* **Your task**
Nothing but an exact copy of the data should be given.

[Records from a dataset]
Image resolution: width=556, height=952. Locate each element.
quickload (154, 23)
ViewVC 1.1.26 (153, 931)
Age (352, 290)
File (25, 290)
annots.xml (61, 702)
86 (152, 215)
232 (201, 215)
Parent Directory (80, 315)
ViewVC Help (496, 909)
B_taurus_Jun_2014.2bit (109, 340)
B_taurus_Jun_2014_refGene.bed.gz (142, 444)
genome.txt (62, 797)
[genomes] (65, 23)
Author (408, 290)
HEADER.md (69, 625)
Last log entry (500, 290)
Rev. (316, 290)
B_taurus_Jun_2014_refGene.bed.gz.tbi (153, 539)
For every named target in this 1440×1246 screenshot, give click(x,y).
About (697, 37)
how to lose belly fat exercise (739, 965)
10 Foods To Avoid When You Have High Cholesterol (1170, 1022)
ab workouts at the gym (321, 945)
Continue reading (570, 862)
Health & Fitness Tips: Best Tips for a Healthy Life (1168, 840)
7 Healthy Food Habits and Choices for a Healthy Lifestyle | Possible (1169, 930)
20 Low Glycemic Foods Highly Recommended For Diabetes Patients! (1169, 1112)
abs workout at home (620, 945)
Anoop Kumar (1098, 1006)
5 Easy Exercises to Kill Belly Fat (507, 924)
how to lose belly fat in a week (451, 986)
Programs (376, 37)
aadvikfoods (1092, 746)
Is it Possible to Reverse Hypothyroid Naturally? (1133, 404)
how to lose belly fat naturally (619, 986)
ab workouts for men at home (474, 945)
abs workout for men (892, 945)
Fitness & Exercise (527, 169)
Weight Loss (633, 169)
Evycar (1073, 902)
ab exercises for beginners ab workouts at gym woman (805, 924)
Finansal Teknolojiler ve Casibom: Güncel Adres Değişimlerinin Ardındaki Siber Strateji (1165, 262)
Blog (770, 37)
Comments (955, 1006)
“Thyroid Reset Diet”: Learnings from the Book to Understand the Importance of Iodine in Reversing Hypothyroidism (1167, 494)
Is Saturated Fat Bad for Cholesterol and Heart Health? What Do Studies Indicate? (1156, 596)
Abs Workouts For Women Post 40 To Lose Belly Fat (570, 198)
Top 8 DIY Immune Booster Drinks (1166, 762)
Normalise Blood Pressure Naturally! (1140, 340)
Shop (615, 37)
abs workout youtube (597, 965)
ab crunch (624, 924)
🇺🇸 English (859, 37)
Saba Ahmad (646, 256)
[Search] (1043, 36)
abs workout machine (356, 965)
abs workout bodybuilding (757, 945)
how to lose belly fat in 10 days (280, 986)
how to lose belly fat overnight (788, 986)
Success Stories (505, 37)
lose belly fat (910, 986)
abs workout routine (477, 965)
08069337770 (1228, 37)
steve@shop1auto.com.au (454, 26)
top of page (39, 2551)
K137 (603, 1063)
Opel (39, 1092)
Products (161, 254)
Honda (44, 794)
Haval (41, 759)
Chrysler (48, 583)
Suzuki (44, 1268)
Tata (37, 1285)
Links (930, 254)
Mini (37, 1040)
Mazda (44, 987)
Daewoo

* **Output for this exercise**
Image resolution: width=556, height=952. Locate each element.
quickload (154, 23)
ViewVC 1.1.26 (153, 931)
Age (352, 290)
File (25, 290)
annots.xml (61, 702)
86 (152, 215)
232 (201, 215)
Parent Directory (80, 315)
ViewVC Help (496, 909)
B_taurus_Jun_2014.2bit (109, 340)
B_taurus_Jun_2014_refGene.bed.gz (142, 444)
genome.txt (62, 797)
[genomes] (65, 23)
Author (408, 290)
HEADER.md (69, 625)
Last log entry (500, 290)
Rev. (316, 290)
B_taurus_Jun_2014_refGene.bed.gz.tbi (153, 539)
For every named target in this 1440×1246 screenshot, give click(x,y).
About (697, 37)
how to lose belly fat exercise (739, 965)
10 Foods To Avoid When You Have High Cholesterol (1170, 1022)
ab workouts at the gym (321, 945)
Continue reading (570, 862)
Health & Fitness Tips: Best Tips for a Healthy Life (1168, 840)
7 Healthy Food Habits and Choices for a Healthy Lifestyle | Possible (1169, 930)
20 Low Glycemic Foods Highly Recommended For Diabetes Patients! (1169, 1112)
abs workout at home (620, 945)
Anoop Kumar (1098, 1006)
5 Easy Exercises to Kill Belly Fat (507, 924)
how to lose belly fat in a week (451, 986)
Programs (376, 37)
aadvikfoods (1092, 746)
Is it Possible to Reverse Hypothyroid Naturally? (1133, 404)
how to lose belly fat naturally (619, 986)
ab workouts for men at home (474, 945)
abs workout for men (892, 945)
Fitness & Exercise (527, 169)
Weight Loss (633, 169)
Evycar (1073, 902)
ab exercises for beginners ab workouts at gym woman (805, 924)
Finansal Teknolojiler ve Casibom: Güncel Adres Değişimlerinin Ardındaki Siber Strateji (1165, 262)
Blog (770, 37)
Comments (955, 1006)
“Thyroid Reset Diet”: Learnings from the Book to Understand the Importance of Iodine in Reversing Hypothyroidism (1167, 494)
Is Saturated Fat Bad for Cholesterol and Heart Health? What Do Studies Indicate? (1156, 596)
Abs Workouts For Women Post 40 To Lose Belly Fat (570, 198)
Top 8 DIY Immune Booster Drinks (1166, 762)
Normalise Blood Pressure Naturally! (1140, 340)
Shop (615, 37)
abs workout youtube (597, 965)
ab crunch (624, 924)
🇺🇸 English (859, 37)
Saba Ahmad (646, 256)
[Search] (1043, 36)
abs workout machine (356, 965)
abs workout bodybuilding (757, 945)
how to lose belly fat in 10 days (280, 986)
how to lose belly fat overnight (788, 986)
Success Stories (505, 37)
lose belly fat (910, 986)
abs workout routine (477, 965)
08069337770 (1228, 37)
steve@shop1auto.com.au (454, 26)
top of page (39, 2551)
K137 (603, 1063)
Opel (39, 1092)
Products (161, 254)
Honda (44, 794)
Haval (41, 759)
Chrysler (48, 583)
Suzuki (44, 1268)
Tata (37, 1285)
Links (930, 254)
Mini (37, 1040)
Mazda (44, 987)
Daewoo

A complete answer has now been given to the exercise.